Exactly as they appear, set down all the lines of the material.

********************

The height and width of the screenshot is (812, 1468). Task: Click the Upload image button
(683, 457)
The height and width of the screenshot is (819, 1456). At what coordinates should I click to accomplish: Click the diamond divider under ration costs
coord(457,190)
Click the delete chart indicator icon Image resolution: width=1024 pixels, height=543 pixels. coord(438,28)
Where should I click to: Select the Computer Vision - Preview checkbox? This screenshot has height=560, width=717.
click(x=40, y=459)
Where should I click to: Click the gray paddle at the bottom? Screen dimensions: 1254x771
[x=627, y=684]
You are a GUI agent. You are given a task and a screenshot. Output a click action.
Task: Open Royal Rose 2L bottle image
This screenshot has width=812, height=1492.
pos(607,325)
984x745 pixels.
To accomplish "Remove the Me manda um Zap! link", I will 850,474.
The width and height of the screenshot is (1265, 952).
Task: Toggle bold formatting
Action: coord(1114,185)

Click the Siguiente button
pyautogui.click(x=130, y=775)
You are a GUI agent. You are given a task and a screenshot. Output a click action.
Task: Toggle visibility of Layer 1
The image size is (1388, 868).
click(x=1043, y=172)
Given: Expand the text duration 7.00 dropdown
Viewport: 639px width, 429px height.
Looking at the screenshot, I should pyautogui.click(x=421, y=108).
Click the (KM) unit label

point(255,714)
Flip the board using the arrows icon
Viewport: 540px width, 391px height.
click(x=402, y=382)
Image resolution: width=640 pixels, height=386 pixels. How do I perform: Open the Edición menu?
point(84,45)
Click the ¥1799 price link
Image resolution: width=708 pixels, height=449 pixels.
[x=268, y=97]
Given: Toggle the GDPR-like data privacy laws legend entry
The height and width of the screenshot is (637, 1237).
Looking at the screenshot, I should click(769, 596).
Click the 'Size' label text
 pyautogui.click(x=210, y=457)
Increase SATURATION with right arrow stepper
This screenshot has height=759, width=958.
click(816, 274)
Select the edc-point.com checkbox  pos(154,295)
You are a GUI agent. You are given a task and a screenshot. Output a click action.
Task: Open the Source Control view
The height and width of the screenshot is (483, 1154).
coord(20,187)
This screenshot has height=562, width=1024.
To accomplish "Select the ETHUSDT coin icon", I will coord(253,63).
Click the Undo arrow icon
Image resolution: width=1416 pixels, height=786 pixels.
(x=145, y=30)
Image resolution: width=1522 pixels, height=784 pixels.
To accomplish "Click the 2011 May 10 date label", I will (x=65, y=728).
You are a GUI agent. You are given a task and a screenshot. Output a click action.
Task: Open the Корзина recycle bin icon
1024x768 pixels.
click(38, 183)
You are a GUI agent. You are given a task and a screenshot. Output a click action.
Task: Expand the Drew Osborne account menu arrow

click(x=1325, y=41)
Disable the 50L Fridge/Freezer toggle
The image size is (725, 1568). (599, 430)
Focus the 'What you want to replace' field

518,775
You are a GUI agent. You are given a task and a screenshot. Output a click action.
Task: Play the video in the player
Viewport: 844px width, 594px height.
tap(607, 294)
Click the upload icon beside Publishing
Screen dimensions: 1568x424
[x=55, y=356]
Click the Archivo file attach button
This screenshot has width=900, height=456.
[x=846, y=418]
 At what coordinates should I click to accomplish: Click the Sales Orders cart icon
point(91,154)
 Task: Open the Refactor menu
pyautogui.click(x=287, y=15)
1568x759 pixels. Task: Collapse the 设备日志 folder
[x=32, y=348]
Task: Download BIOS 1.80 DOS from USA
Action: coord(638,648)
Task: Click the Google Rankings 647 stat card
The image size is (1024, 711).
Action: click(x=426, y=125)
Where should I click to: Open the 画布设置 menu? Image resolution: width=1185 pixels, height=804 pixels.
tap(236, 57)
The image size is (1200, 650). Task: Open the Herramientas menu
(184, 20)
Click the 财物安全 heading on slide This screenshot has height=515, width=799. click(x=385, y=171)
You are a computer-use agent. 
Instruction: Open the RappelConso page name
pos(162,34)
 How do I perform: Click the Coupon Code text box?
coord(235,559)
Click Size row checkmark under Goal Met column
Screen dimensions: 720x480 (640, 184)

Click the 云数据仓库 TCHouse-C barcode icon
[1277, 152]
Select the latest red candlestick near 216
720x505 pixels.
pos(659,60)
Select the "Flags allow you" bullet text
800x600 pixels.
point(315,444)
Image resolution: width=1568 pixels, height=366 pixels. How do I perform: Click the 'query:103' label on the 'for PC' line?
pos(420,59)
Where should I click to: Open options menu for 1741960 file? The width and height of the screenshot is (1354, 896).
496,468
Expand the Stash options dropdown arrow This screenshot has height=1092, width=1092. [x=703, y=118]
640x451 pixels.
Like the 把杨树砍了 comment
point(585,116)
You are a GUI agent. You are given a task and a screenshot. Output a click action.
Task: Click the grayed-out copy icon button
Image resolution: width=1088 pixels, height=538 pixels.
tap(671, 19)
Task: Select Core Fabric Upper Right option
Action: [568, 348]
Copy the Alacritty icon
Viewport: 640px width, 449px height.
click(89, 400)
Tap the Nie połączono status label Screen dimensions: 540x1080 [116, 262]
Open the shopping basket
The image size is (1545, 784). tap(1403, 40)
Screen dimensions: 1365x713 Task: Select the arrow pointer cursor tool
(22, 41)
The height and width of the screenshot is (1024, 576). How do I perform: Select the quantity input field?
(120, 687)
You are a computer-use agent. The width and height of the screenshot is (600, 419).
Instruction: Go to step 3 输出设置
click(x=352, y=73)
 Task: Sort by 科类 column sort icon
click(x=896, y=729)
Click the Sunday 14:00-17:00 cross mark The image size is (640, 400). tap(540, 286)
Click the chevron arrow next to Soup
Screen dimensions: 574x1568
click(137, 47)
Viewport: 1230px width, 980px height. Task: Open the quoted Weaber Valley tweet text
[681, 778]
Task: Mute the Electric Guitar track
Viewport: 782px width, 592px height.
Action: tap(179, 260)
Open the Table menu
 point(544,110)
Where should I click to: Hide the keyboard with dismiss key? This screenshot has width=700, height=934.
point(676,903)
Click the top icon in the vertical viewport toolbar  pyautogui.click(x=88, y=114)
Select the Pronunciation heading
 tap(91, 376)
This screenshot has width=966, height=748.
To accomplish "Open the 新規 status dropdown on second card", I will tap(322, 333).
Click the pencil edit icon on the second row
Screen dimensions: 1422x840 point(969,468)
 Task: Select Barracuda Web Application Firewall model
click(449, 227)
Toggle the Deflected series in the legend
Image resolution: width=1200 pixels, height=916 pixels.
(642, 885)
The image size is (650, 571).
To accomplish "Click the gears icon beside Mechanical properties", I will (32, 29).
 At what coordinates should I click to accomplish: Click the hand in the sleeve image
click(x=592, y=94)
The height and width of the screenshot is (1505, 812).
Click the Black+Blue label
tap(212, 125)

********************

> **WRITTEN REPLY**
The height and width of the screenshot is (812, 1468). Task: Click the Upload image button
(683, 457)
The height and width of the screenshot is (819, 1456). At what coordinates should I click to accomplish: Click the diamond divider under ration costs
coord(457,190)
Click the delete chart indicator icon Image resolution: width=1024 pixels, height=543 pixels. coord(438,28)
Where should I click to: Select the Computer Vision - Preview checkbox? This screenshot has height=560, width=717.
click(x=40, y=459)
Where should I click to: Click the gray paddle at the bottom? Screen dimensions: 1254x771
[x=627, y=684]
You are a GUI agent. You are given a task and a screenshot. Output a click action.
Task: Open Royal Rose 2L bottle image
This screenshot has width=812, height=1492.
pos(607,325)
984x745 pixels.
To accomplish "Remove the Me manda um Zap! link", I will 850,474.
The width and height of the screenshot is (1265, 952).
Task: Toggle bold formatting
Action: coord(1114,185)

Click the Siguiente button
pyautogui.click(x=130, y=775)
You are a GUI agent. You are given a task and a screenshot. Output a click action.
Task: Toggle visibility of Layer 1
The image size is (1388, 868).
click(x=1043, y=172)
Given: Expand the text duration 7.00 dropdown
Viewport: 639px width, 429px height.
Looking at the screenshot, I should pyautogui.click(x=421, y=108).
Click the (KM) unit label

point(255,714)
Flip the board using the arrows icon
Viewport: 540px width, 391px height.
click(x=402, y=382)
Image resolution: width=640 pixels, height=386 pixels. How do I perform: Open the Edición menu?
point(84,45)
Click the ¥1799 price link
Image resolution: width=708 pixels, height=449 pixels.
[x=268, y=97]
Given: Toggle the GDPR-like data privacy laws legend entry
The height and width of the screenshot is (637, 1237).
Looking at the screenshot, I should click(769, 596).
Click the 'Size' label text
 pyautogui.click(x=210, y=457)
Increase SATURATION with right arrow stepper
This screenshot has height=759, width=958.
click(816, 274)
Select the edc-point.com checkbox  pos(154,295)
You are a GUI agent. You are given a task and a screenshot. Output a click action.
Task: Open the Source Control view
The height and width of the screenshot is (483, 1154).
coord(20,187)
This screenshot has height=562, width=1024.
To accomplish "Select the ETHUSDT coin icon", I will coord(253,63).
Click the Undo arrow icon
Image resolution: width=1416 pixels, height=786 pixels.
(x=145, y=30)
Image resolution: width=1522 pixels, height=784 pixels.
To accomplish "Click the 2011 May 10 date label", I will (x=65, y=728).
You are a GUI agent. You are given a task and a screenshot. Output a click action.
Task: Open the Корзина recycle bin icon
1024x768 pixels.
click(38, 183)
You are a GUI agent. You are given a task and a screenshot. Output a click action.
Task: Expand the Drew Osborne account menu arrow

click(x=1325, y=41)
Disable the 50L Fridge/Freezer toggle
The image size is (725, 1568). (599, 430)
Focus the 'What you want to replace' field

518,775
You are a GUI agent. You are given a task and a screenshot. Output a click action.
Task: Play the video in the player
Viewport: 844px width, 594px height.
tap(607, 294)
Click the upload icon beside Publishing
Screen dimensions: 1568x424
[x=55, y=356]
Click the Archivo file attach button
This screenshot has width=900, height=456.
[x=846, y=418]
 At what coordinates should I click to accomplish: Click the Sales Orders cart icon
point(91,154)
 Task: Open the Refactor menu
pyautogui.click(x=287, y=15)
1568x759 pixels. Task: Collapse the 设备日志 folder
[x=32, y=348]
Task: Download BIOS 1.80 DOS from USA
Action: coord(638,648)
Task: Click the Google Rankings 647 stat card
The image size is (1024, 711).
Action: click(x=426, y=125)
Where should I click to: Open the 画布设置 menu? Image resolution: width=1185 pixels, height=804 pixels.
tap(236, 57)
The image size is (1200, 650). Task: Open the Herramientas menu
(184, 20)
Click the 财物安全 heading on slide This screenshot has height=515, width=799. click(x=385, y=171)
You are a computer-use agent. 
Instruction: Open the RappelConso page name
pos(162,34)
 How do I perform: Click the Coupon Code text box?
coord(235,559)
Click Size row checkmark under Goal Met column
Screen dimensions: 720x480 (640, 184)

Click the 云数据仓库 TCHouse-C barcode icon
[1277, 152]
Select the latest red candlestick near 216
720x505 pixels.
pos(659,60)
Select the "Flags allow you" bullet text
800x600 pixels.
point(315,444)
Image resolution: width=1568 pixels, height=366 pixels. How do I perform: Click the 'query:103' label on the 'for PC' line?
pos(420,59)
Where should I click to: Open options menu for 1741960 file? The width and height of the screenshot is (1354, 896).
496,468
Expand the Stash options dropdown arrow This screenshot has height=1092, width=1092. [x=703, y=118]
640x451 pixels.
Like the 把杨树砍了 comment
point(585,116)
You are a GUI agent. You are given a task and a screenshot. Output a click action.
Task: Click the grayed-out copy icon button
Image resolution: width=1088 pixels, height=538 pixels.
tap(671, 19)
Task: Select Core Fabric Upper Right option
Action: [568, 348]
Copy the Alacritty icon
Viewport: 640px width, 449px height.
click(89, 400)
Tap the Nie połączono status label Screen dimensions: 540x1080 [116, 262]
Open the shopping basket
The image size is (1545, 784). tap(1403, 40)
Screen dimensions: 1365x713 Task: Select the arrow pointer cursor tool
(22, 41)
The height and width of the screenshot is (1024, 576). How do I perform: Select the quantity input field?
(120, 687)
You are a computer-use agent. The width and height of the screenshot is (600, 419).
Instruction: Go to step 3 输出设置
click(x=352, y=73)
 Task: Sort by 科类 column sort icon
click(x=896, y=729)
Click the Sunday 14:00-17:00 cross mark The image size is (640, 400). tap(540, 286)
Click the chevron arrow next to Soup
Screen dimensions: 574x1568
click(137, 47)
Viewport: 1230px width, 980px height. Task: Open the quoted Weaber Valley tweet text
[681, 778]
Task: Mute the Electric Guitar track
Viewport: 782px width, 592px height.
Action: tap(179, 260)
Open the Table menu
 point(544,110)
Where should I click to: Hide the keyboard with dismiss key? This screenshot has width=700, height=934.
point(676,903)
Click the top icon in the vertical viewport toolbar  pyautogui.click(x=88, y=114)
Select the Pronunciation heading
 tap(91, 376)
This screenshot has width=966, height=748.
To accomplish "Open the 新規 status dropdown on second card", I will tap(322, 333).
Click the pencil edit icon on the second row
Screen dimensions: 1422x840 point(969,468)
 Task: Select Barracuda Web Application Firewall model
click(449, 227)
Toggle the Deflected series in the legend
Image resolution: width=1200 pixels, height=916 pixels.
(642, 885)
The image size is (650, 571).
To accomplish "Click the gears icon beside Mechanical properties", I will (32, 29).
 At what coordinates should I click to accomplish: Click the hand in the sleeve image
click(x=592, y=94)
The height and width of the screenshot is (1505, 812).
Click the Black+Blue label
tap(212, 125)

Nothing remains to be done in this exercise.